Hale, who took over the intergovernmental affairs position in August, had been the director of scheduling and advance work for President Bill Clinton since he took office in January.
"She's eminently qualified" to head an office charged with maintaining good relations with states and localities, said Grady Patterson, the treasurer of South Carolina. "She has had a lot of experience with state and local governments, so I think she is a very fine appointment."
Hale, a South Carolina native, was assistant county planner for the Aiken County, S.C., planning commission several years ago. She also assisted Sen. Dianne Feinstein, D-Calif., in a redevelopment plan for downtown San Francisco when Feinstein was a city supervisor there, according to a biography of Hale issued by the White House.
In addition, Hale directed South Carolina's lobbying office in Washington, and worked for the presidential campaigns of former Massachusetts Governor Michael Dukakis in 1988, and Sen. Ernest F. Hollings, D-S.C., in 1984.

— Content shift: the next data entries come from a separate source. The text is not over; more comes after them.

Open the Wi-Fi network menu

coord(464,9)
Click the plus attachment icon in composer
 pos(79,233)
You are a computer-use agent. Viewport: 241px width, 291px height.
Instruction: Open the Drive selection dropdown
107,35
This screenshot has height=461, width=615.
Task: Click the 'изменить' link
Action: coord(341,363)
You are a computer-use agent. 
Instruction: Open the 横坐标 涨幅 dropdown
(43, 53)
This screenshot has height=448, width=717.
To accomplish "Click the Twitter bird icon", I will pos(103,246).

Catherine L. Spain, the chief lobbyist for the Government Finance Officers Association, said Hale has "an interesting background," and she "knows the players, knows the concerns, and knows how the [state and local] associations operate."
Although Hale has spent considerably more time working in state and county government than in city government, she is not likely to have a bias against cities, said one municipal lobbyist. "I don't think in the end it means all that much," the lobbyist said.

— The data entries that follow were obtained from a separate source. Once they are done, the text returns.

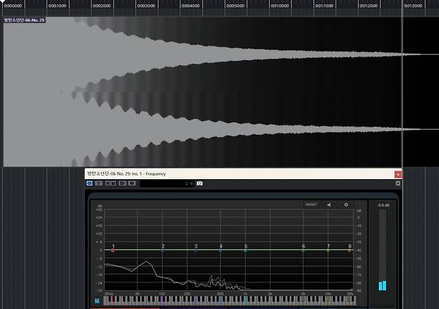Image resolution: width=439 pixels, height=309 pixels.
Task: Open the plugin preset selector dropdown
Action: point(163,183)
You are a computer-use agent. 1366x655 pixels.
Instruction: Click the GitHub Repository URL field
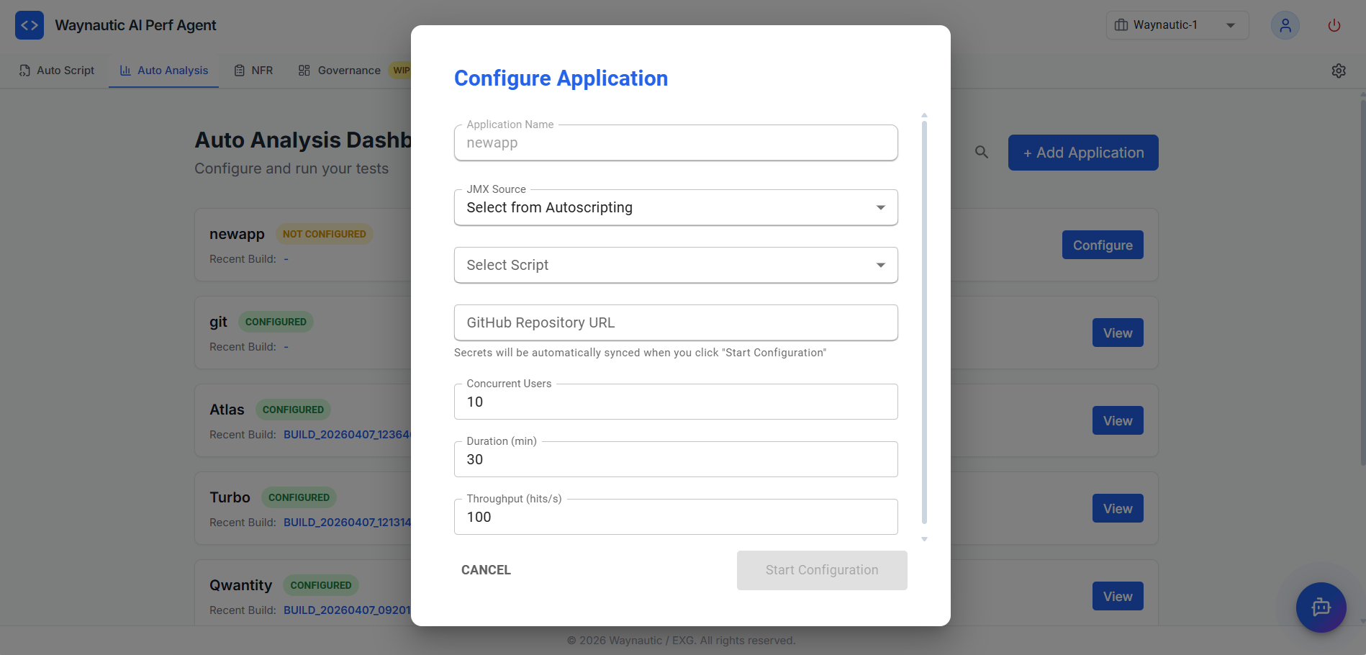[675, 322]
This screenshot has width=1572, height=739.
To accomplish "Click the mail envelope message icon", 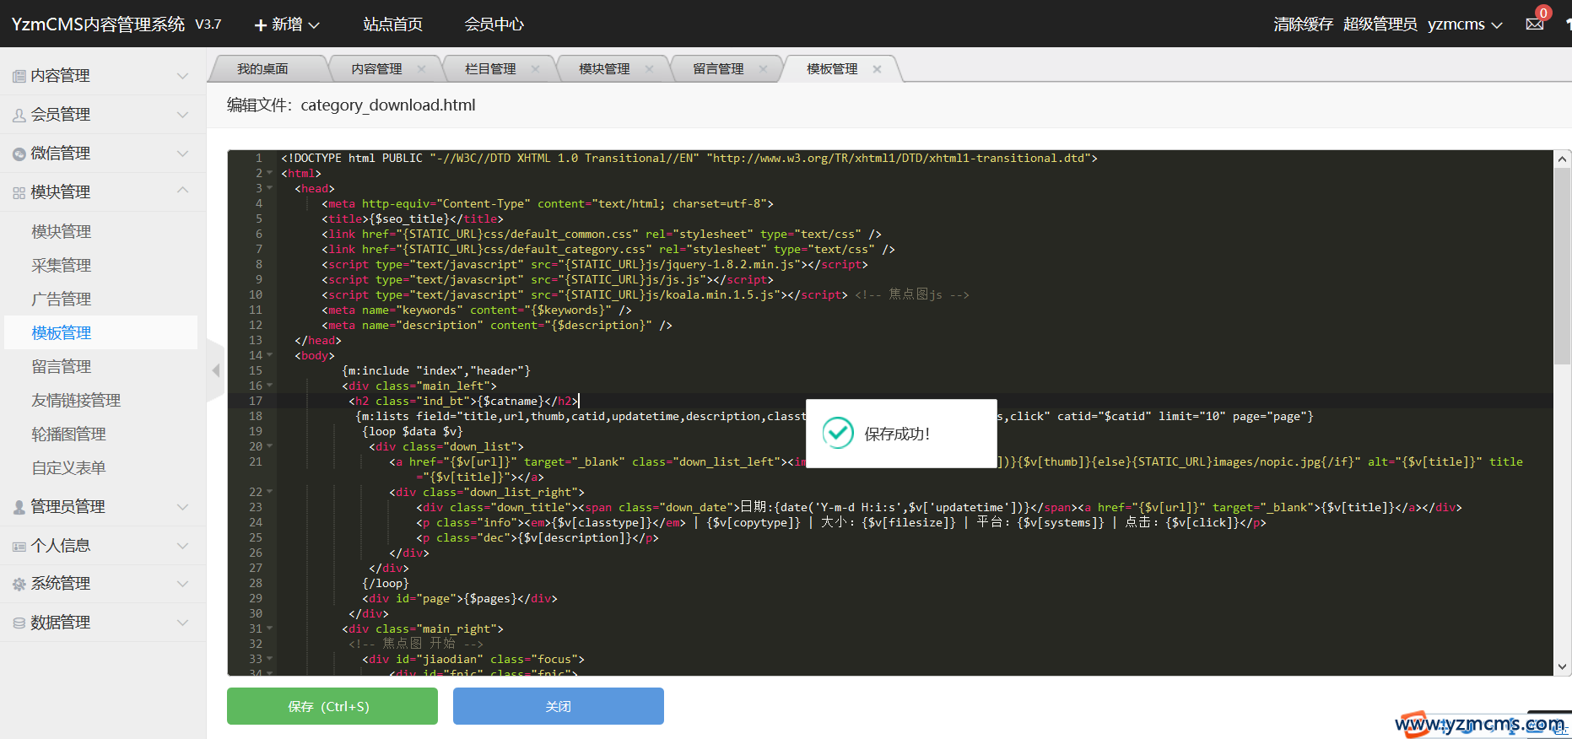I will (x=1534, y=24).
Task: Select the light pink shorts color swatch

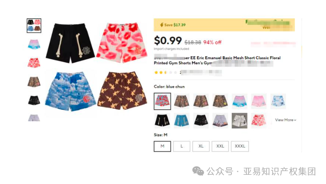Action: [259, 101]

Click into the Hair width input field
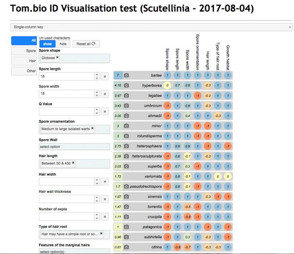[x=67, y=182]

Hale succeeds Regina Montoya, who was appointed by President Clinton in January. Montoya is leaving the position to move to Texas, where her husband has been named a federal judge, the White House said.
When Clinton took office, municipal officials had said they expected him to have a better relationship with state and local governments than had either Ronald Reagan or George Bush.
The officials based their hope on statements Clinton made during the campaign, and on the fact that he had been governor of Arkansas, president of the National Governors Association, and a member of the Anthony Public Finance Commission.
But as Hale begins her job, some state and local officials are expressing disappointment with what they feel is Clinton's failure to push Congress to ease tax law bond curbs or take other actions that would aid state and local finances.
"She's taking over at a time when people are not happy campers," Spain said.
For example, top officials of the National Association of State Treasurers have said they were unhappy that Clinton failed to include proposals for easing bond curbs in his economic package.
Other municipal industry officials have grumbled about the way the White House handled the permanent extensions for the tax exemptions for mortgage revenue bonds and small-issue industrial tax bonds in the recently passed tax bill. They said that when congressional leaders hammered out the final version of the bill, the White House did not push hard enough to include the extensions.
The two permanent extensions survived in the final bill only because of the efforts of congressional supporters, the officials said.